* What you will do *
Copy exactly the lines of the records below, and only those lines, beginning with the line that contains "Image resolution: width=980" and ending with the line that contains "Given: Click the tree".

* Input for this task *
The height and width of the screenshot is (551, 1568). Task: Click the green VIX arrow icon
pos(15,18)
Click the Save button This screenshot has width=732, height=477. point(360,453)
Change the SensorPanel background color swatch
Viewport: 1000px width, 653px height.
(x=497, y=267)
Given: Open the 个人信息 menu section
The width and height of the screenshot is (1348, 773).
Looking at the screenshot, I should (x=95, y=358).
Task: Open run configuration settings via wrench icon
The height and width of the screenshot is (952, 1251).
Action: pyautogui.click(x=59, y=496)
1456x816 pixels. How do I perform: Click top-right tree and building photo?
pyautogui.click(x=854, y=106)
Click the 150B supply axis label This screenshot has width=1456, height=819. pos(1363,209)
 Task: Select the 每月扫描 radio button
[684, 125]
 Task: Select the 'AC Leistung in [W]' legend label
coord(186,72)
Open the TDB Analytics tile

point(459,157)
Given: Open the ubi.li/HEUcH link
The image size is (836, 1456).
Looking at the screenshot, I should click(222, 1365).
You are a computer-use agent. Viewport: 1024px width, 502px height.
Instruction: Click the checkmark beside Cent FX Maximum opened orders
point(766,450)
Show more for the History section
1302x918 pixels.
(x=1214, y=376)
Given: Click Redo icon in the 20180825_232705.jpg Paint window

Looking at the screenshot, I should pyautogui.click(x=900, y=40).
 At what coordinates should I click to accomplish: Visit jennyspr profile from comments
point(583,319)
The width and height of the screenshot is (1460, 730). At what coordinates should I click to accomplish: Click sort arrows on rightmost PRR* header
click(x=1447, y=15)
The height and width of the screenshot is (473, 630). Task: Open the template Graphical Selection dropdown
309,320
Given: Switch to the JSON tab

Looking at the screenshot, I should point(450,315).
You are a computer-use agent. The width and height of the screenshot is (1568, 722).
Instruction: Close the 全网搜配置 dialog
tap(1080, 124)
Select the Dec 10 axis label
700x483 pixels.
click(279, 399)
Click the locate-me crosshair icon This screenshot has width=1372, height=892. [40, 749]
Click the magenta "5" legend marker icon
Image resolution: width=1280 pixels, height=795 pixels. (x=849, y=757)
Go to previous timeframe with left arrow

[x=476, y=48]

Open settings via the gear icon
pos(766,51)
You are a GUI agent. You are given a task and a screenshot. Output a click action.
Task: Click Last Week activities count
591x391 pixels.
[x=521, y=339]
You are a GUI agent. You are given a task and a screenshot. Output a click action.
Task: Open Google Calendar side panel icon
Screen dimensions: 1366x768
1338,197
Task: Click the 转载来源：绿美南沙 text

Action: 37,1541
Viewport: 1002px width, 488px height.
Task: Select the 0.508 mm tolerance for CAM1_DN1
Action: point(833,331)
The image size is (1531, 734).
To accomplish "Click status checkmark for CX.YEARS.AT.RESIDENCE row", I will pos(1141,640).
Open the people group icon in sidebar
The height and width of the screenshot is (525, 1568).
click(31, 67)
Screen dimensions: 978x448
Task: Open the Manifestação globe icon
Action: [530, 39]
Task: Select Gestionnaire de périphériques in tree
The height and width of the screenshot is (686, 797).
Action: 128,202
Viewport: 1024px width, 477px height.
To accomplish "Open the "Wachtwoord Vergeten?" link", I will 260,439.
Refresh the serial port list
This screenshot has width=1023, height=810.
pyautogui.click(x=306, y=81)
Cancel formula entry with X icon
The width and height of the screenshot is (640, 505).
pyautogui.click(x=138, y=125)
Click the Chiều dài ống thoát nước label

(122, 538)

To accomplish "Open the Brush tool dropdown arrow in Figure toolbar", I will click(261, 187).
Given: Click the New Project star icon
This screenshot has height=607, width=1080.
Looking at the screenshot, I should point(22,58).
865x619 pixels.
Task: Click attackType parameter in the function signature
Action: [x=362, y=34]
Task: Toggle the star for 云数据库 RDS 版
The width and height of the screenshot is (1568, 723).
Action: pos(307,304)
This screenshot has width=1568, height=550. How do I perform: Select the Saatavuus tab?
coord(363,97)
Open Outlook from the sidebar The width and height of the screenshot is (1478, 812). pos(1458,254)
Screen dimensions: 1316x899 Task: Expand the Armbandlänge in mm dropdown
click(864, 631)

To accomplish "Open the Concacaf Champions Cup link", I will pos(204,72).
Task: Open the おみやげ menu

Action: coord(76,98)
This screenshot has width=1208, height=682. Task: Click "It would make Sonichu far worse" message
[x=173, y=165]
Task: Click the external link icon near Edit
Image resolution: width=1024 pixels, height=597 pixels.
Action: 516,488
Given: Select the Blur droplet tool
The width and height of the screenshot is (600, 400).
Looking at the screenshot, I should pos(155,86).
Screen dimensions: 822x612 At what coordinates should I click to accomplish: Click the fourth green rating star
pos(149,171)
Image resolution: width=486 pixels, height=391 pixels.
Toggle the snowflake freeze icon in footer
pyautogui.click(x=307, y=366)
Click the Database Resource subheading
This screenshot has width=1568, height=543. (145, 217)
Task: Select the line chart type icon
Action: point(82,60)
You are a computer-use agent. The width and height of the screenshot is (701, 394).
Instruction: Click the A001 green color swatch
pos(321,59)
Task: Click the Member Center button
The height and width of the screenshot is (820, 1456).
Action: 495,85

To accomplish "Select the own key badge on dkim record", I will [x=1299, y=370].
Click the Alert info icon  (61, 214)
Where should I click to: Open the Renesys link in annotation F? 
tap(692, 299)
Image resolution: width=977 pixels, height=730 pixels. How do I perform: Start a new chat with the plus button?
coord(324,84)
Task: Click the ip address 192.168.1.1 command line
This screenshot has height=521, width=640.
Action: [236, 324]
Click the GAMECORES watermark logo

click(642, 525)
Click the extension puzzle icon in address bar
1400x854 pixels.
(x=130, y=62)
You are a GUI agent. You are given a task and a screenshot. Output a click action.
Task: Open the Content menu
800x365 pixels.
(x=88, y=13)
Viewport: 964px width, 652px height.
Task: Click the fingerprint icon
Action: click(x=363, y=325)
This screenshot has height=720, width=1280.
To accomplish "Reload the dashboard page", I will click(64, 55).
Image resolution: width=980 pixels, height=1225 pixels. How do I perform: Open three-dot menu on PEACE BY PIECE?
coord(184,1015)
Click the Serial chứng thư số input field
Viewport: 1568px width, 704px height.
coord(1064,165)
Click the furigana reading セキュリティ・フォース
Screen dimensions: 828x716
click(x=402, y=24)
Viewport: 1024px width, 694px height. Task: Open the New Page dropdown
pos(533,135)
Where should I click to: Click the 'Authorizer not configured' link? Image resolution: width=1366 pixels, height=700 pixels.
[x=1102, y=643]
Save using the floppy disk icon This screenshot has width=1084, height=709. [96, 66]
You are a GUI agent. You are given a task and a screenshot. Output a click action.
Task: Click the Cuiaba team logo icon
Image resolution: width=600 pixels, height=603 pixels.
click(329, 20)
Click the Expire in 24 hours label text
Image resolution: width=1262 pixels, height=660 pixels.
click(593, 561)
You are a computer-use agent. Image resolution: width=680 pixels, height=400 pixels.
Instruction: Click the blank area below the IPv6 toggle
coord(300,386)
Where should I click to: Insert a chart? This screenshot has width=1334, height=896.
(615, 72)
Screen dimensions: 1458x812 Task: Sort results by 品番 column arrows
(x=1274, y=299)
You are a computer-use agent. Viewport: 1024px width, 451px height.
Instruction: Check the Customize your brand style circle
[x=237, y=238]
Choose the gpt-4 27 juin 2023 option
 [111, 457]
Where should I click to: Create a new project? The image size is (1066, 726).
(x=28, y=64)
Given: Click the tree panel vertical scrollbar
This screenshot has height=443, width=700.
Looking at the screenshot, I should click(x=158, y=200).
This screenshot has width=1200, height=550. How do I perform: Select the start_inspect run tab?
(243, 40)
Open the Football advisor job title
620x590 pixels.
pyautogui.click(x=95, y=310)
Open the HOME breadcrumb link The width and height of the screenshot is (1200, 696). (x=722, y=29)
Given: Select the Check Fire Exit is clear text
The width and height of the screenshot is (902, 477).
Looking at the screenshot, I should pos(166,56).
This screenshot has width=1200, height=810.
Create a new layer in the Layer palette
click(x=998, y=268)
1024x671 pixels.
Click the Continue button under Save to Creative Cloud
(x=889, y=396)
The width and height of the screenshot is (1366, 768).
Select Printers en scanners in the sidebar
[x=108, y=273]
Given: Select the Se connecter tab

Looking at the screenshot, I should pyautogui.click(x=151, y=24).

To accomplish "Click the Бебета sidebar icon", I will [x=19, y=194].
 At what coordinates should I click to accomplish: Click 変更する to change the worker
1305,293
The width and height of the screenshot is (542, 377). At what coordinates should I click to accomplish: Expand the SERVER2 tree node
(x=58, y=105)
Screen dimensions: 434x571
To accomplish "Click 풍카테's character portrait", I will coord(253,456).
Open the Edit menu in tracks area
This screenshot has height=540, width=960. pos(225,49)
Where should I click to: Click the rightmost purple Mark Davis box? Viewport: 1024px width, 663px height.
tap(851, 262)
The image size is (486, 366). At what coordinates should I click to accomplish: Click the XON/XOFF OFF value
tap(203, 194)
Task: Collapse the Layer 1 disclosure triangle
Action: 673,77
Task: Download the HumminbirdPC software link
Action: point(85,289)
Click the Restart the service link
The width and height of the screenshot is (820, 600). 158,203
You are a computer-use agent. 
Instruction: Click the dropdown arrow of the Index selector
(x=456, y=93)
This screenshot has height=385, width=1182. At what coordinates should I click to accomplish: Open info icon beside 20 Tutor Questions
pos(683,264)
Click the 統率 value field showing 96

* Answer below *
Image resolution: width=980 pixels, height=1225 pixels. How do I perform: Open three-dot menu on PEACE BY PIECE?
coord(184,1015)
Click the Serial chứng thư số input field
Viewport: 1568px width, 704px height.
coord(1064,165)
Click the furigana reading セキュリティ・フォース
Screen dimensions: 828x716
click(x=402, y=24)
Viewport: 1024px width, 694px height. Task: Open the New Page dropdown
pos(533,135)
Where should I click to: Click the 'Authorizer not configured' link? Image resolution: width=1366 pixels, height=700 pixels.
[x=1102, y=643]
Save using the floppy disk icon This screenshot has width=1084, height=709. [96, 66]
You are a GUI agent. You are given a task and a screenshot. Output a click action.
Task: Click the Cuiaba team logo icon
Image resolution: width=600 pixels, height=603 pixels.
click(329, 20)
Click the Expire in 24 hours label text
Image resolution: width=1262 pixels, height=660 pixels.
click(593, 561)
You are a computer-use agent. Image resolution: width=680 pixels, height=400 pixels.
Instruction: Click the blank area below the IPv6 toggle
coord(300,386)
Where should I click to: Insert a chart? This screenshot has width=1334, height=896.
(615, 72)
Screen dimensions: 1458x812 Task: Sort results by 品番 column arrows
(x=1274, y=299)
You are a computer-use agent. Viewport: 1024px width, 451px height.
Instruction: Check the Customize your brand style circle
[x=237, y=238]
Choose the gpt-4 27 juin 2023 option
 [111, 457]
Where should I click to: Create a new project? The image size is (1066, 726).
(x=28, y=64)
Given: Click the tree panel vertical scrollbar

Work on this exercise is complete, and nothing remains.